(Beginning of Records for the task)

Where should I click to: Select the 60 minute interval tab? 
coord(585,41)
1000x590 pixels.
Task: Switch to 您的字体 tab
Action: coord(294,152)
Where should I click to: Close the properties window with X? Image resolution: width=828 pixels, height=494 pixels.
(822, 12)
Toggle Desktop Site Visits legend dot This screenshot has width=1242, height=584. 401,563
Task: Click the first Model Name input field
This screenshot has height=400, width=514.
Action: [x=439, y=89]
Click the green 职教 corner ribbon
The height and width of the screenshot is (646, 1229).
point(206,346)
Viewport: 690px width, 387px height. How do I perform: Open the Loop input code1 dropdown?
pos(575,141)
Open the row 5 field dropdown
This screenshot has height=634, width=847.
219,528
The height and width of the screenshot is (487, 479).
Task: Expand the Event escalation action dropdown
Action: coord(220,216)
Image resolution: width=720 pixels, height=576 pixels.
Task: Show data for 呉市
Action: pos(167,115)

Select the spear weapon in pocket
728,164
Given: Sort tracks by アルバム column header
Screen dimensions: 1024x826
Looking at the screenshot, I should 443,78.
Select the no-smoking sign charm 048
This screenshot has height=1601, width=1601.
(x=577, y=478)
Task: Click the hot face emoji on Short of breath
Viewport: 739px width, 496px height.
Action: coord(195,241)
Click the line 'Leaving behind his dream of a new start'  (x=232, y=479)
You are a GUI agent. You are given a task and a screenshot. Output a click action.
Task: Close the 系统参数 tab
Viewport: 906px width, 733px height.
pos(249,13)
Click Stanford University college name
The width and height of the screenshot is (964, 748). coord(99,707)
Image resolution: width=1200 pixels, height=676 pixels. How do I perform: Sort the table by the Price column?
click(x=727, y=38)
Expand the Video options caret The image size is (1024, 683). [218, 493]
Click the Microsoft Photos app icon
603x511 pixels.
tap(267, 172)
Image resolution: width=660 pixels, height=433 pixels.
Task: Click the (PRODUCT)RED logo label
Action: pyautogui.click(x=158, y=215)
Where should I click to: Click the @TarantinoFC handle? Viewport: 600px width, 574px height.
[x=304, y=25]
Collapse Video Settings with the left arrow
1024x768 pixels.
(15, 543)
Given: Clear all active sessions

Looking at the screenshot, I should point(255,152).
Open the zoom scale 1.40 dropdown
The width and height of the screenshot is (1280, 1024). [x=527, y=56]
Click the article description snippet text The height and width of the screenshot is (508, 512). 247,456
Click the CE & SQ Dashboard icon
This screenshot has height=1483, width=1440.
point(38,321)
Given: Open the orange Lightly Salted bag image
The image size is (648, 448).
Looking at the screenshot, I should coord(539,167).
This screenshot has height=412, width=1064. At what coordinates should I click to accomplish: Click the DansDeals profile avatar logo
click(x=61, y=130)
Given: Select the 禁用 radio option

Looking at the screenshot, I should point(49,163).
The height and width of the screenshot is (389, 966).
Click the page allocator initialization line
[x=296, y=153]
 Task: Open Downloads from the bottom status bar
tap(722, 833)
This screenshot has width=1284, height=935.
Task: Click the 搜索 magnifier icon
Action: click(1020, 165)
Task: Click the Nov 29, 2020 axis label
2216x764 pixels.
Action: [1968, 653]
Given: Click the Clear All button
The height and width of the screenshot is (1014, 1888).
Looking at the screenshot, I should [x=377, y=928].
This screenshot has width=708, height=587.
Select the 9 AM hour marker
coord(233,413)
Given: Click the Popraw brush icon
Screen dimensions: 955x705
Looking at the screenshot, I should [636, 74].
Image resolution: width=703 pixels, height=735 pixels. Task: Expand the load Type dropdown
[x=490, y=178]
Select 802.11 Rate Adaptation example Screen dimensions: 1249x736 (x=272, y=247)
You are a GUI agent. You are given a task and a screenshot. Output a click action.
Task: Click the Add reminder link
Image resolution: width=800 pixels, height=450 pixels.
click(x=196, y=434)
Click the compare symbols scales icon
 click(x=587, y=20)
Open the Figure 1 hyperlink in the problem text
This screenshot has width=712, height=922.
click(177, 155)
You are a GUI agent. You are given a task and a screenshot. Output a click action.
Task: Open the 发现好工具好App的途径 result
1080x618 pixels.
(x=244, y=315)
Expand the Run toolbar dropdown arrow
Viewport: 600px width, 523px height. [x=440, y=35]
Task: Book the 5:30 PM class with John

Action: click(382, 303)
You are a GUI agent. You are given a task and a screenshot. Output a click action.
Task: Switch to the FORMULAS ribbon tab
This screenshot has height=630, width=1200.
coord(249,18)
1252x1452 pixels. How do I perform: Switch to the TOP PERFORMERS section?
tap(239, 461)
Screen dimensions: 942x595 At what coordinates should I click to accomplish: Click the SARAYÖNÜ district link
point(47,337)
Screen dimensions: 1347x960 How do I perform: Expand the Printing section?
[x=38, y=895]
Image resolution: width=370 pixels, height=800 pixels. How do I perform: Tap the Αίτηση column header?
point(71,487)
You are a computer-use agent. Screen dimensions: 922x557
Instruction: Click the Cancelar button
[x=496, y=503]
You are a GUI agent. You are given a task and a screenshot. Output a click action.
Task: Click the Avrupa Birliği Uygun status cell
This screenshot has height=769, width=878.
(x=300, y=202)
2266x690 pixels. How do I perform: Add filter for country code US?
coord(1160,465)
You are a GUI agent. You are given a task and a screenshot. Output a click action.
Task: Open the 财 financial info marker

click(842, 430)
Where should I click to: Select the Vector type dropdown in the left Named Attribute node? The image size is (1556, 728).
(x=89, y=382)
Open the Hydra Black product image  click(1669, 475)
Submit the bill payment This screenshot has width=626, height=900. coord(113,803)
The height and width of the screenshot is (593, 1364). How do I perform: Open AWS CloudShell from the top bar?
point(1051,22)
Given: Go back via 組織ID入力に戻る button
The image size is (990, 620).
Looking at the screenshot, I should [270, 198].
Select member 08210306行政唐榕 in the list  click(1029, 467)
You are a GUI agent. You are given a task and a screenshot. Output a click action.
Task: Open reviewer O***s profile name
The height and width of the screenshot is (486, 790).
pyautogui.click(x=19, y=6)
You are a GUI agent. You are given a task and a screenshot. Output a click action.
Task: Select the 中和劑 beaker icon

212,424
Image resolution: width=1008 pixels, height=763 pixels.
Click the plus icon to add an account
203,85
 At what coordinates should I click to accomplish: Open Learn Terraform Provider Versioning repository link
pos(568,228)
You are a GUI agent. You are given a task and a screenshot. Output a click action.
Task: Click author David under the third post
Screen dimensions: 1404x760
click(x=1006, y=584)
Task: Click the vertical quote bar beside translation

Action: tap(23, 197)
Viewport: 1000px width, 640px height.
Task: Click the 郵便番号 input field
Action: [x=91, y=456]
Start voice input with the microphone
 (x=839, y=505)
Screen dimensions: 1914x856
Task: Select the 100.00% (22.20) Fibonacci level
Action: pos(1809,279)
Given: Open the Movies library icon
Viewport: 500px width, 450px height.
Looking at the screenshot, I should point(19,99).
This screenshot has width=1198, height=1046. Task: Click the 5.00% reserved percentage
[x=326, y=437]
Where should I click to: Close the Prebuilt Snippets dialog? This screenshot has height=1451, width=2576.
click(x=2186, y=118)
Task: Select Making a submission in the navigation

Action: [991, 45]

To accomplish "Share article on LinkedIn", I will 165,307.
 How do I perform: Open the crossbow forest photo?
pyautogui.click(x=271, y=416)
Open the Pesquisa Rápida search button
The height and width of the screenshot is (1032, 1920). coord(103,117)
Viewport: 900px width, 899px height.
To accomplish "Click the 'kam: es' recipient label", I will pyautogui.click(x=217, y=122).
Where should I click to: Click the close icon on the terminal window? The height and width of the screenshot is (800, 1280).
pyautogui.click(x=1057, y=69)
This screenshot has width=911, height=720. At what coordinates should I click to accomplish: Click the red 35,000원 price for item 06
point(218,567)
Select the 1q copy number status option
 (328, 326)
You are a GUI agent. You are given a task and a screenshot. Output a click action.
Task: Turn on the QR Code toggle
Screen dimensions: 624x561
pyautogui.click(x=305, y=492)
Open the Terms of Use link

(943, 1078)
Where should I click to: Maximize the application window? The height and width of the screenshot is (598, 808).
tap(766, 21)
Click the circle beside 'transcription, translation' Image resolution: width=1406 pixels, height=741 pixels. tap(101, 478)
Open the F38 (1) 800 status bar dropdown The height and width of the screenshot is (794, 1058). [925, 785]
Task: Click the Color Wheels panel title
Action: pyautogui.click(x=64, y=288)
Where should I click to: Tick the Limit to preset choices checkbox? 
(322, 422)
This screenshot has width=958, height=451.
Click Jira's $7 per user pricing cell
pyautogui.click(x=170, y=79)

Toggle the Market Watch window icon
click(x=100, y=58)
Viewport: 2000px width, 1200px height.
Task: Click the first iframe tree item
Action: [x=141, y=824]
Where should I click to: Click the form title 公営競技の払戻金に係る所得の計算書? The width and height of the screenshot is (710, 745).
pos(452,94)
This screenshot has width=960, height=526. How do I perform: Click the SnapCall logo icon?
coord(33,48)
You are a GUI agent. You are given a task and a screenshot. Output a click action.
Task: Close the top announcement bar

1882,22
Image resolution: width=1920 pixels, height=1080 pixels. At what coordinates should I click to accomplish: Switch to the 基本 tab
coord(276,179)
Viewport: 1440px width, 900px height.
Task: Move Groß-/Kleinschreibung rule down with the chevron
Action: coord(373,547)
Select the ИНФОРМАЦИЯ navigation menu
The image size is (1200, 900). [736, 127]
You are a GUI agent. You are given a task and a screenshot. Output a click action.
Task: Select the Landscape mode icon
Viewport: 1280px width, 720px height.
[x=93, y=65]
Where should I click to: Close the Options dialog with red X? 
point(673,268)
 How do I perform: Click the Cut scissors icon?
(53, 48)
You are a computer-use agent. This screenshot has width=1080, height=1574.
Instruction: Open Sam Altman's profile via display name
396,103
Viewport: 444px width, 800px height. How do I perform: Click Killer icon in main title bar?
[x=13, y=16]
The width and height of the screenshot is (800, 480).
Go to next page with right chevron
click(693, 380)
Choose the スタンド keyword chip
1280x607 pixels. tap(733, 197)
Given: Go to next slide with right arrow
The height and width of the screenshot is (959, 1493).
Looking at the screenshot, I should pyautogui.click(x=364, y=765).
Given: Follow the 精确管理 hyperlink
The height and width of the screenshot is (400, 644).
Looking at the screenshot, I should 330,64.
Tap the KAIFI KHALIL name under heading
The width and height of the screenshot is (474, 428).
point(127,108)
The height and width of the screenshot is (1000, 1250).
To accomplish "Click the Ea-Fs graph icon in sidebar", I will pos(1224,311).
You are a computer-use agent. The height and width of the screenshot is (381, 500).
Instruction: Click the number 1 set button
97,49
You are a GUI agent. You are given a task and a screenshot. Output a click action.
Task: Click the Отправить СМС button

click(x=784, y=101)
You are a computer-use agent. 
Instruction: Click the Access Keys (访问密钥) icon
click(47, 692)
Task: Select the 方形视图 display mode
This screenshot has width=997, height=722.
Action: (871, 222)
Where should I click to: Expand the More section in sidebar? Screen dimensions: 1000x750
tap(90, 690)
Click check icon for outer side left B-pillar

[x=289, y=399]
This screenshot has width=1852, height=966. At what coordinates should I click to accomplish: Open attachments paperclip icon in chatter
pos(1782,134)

(End of Records for the task)

* Your objective
Among the records above, only the lines between the line holding "Open the Figure" and the line holding "Task: Switch to the FORMULAS ribbon tab", inclusive, are to be output, exactly as written.

* Completed task
Open the Figure 1 hyperlink in the problem text
This screenshot has width=712, height=922.
click(177, 155)
You are a GUI agent. You are given a task and a screenshot. Output a click action.
Task: Open the 发现好工具好App的途径 result
1080x618 pixels.
(x=244, y=315)
Expand the Run toolbar dropdown arrow
Viewport: 600px width, 523px height. [x=440, y=35]
Task: Book the 5:30 PM class with John

Action: click(382, 303)
You are a GUI agent. You are given a task and a screenshot. Output a click action.
Task: Switch to the FORMULAS ribbon tab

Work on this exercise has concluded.